• **Exercise instructions**
Could you please retype all of the data below exactly?

• **Data for this task**
-- Opening Marker --

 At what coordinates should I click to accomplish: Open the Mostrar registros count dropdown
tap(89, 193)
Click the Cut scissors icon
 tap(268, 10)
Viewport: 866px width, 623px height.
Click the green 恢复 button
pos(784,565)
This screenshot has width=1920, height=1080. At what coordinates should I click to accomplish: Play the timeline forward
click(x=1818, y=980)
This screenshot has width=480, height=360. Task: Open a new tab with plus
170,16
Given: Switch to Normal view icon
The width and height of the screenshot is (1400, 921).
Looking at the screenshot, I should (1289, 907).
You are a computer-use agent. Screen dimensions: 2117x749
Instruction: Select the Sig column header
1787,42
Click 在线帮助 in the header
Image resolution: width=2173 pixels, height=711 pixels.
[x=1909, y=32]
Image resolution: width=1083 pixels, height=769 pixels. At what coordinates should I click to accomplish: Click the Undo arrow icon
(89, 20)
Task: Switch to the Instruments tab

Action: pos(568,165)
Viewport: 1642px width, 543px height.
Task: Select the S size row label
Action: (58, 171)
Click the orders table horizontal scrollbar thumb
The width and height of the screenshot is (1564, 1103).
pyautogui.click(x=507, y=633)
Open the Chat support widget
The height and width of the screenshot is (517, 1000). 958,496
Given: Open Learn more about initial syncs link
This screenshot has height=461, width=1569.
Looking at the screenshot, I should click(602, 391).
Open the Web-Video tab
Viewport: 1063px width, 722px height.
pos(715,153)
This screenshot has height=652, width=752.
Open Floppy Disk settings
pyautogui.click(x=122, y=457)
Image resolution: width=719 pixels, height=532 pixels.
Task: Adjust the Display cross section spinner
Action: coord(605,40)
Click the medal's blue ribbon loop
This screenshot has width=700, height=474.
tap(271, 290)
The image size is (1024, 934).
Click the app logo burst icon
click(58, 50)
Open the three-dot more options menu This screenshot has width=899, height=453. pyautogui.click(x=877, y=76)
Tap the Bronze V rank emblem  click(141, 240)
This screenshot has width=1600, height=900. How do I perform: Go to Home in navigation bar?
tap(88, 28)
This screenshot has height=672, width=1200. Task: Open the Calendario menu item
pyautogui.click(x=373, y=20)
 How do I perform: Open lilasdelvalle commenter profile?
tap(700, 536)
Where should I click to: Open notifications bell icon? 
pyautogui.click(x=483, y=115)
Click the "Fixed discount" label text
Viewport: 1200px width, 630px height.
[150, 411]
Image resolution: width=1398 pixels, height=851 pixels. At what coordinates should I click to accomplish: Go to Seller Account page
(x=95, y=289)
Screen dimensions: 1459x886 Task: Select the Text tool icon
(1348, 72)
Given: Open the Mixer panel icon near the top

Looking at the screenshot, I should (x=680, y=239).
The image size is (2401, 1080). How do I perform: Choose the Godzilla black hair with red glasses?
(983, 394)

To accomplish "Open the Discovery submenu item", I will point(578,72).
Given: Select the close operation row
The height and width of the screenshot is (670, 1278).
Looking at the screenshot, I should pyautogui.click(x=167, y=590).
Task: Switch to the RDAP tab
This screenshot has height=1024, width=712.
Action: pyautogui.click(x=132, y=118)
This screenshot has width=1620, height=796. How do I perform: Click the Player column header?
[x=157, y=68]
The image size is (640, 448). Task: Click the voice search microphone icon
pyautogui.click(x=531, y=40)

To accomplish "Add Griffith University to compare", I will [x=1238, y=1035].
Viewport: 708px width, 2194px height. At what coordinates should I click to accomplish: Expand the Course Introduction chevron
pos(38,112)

-- Closing Marker --

• **Response to this task**
 At what coordinates should I click to accomplish: Open the Mostrar registros count dropdown
tap(89, 193)
Click the Cut scissors icon
 tap(268, 10)
Viewport: 866px width, 623px height.
Click the green 恢复 button
pos(784,565)
This screenshot has width=1920, height=1080. At what coordinates should I click to accomplish: Play the timeline forward
click(x=1818, y=980)
This screenshot has width=480, height=360. Task: Open a new tab with plus
170,16
Given: Switch to Normal view icon
The width and height of the screenshot is (1400, 921).
Looking at the screenshot, I should (1289, 907).
You are a computer-use agent. Screen dimensions: 2117x749
Instruction: Select the Sig column header
1787,42
Click 在线帮助 in the header
Image resolution: width=2173 pixels, height=711 pixels.
[x=1909, y=32]
Image resolution: width=1083 pixels, height=769 pixels. At what coordinates should I click to accomplish: Click the Undo arrow icon
(89, 20)
Task: Switch to the Instruments tab

Action: pos(568,165)
Viewport: 1642px width, 543px height.
Task: Select the S size row label
Action: (58, 171)
Click the orders table horizontal scrollbar thumb
The width and height of the screenshot is (1564, 1103).
pyautogui.click(x=507, y=633)
Open the Chat support widget
The height and width of the screenshot is (517, 1000). 958,496
Given: Open Learn more about initial syncs link
This screenshot has height=461, width=1569.
Looking at the screenshot, I should click(602, 391).
Open the Web-Video tab
Viewport: 1063px width, 722px height.
pos(715,153)
This screenshot has height=652, width=752.
Open Floppy Disk settings
pyautogui.click(x=122, y=457)
Image resolution: width=719 pixels, height=532 pixels.
Task: Adjust the Display cross section spinner
Action: coord(605,40)
Click the medal's blue ribbon loop
This screenshot has width=700, height=474.
tap(271, 290)
The image size is (1024, 934).
Click the app logo burst icon
click(58, 50)
Open the three-dot more options menu This screenshot has width=899, height=453. pyautogui.click(x=877, y=76)
Tap the Bronze V rank emblem  click(141, 240)
This screenshot has width=1600, height=900. How do I perform: Go to Home in navigation bar?
tap(88, 28)
This screenshot has height=672, width=1200. Task: Open the Calendario menu item
pyautogui.click(x=373, y=20)
 How do I perform: Open lilasdelvalle commenter profile?
tap(700, 536)
Where should I click to: Open notifications bell icon? 
pyautogui.click(x=483, y=115)
Click the "Fixed discount" label text
Viewport: 1200px width, 630px height.
[150, 411]
Image resolution: width=1398 pixels, height=851 pixels. At what coordinates should I click to accomplish: Go to Seller Account page
(x=95, y=289)
Screen dimensions: 1459x886 Task: Select the Text tool icon
(1348, 72)
Given: Open the Mixer panel icon near the top

Looking at the screenshot, I should (x=680, y=239).
The image size is (2401, 1080). How do I perform: Choose the Godzilla black hair with red glasses?
(983, 394)

To accomplish "Open the Discovery submenu item", I will point(578,72).
Given: Select the close operation row
The height and width of the screenshot is (670, 1278).
Looking at the screenshot, I should pyautogui.click(x=167, y=590).
Task: Switch to the RDAP tab
This screenshot has height=1024, width=712.
Action: pyautogui.click(x=132, y=118)
This screenshot has width=1620, height=796. How do I perform: Click the Player column header?
[x=157, y=68]
The image size is (640, 448). Task: Click the voice search microphone icon
pyautogui.click(x=531, y=40)

To accomplish "Add Griffith University to compare", I will [x=1238, y=1035].
Viewport: 708px width, 2194px height. At what coordinates should I click to accomplish: Expand the Course Introduction chevron
pos(38,112)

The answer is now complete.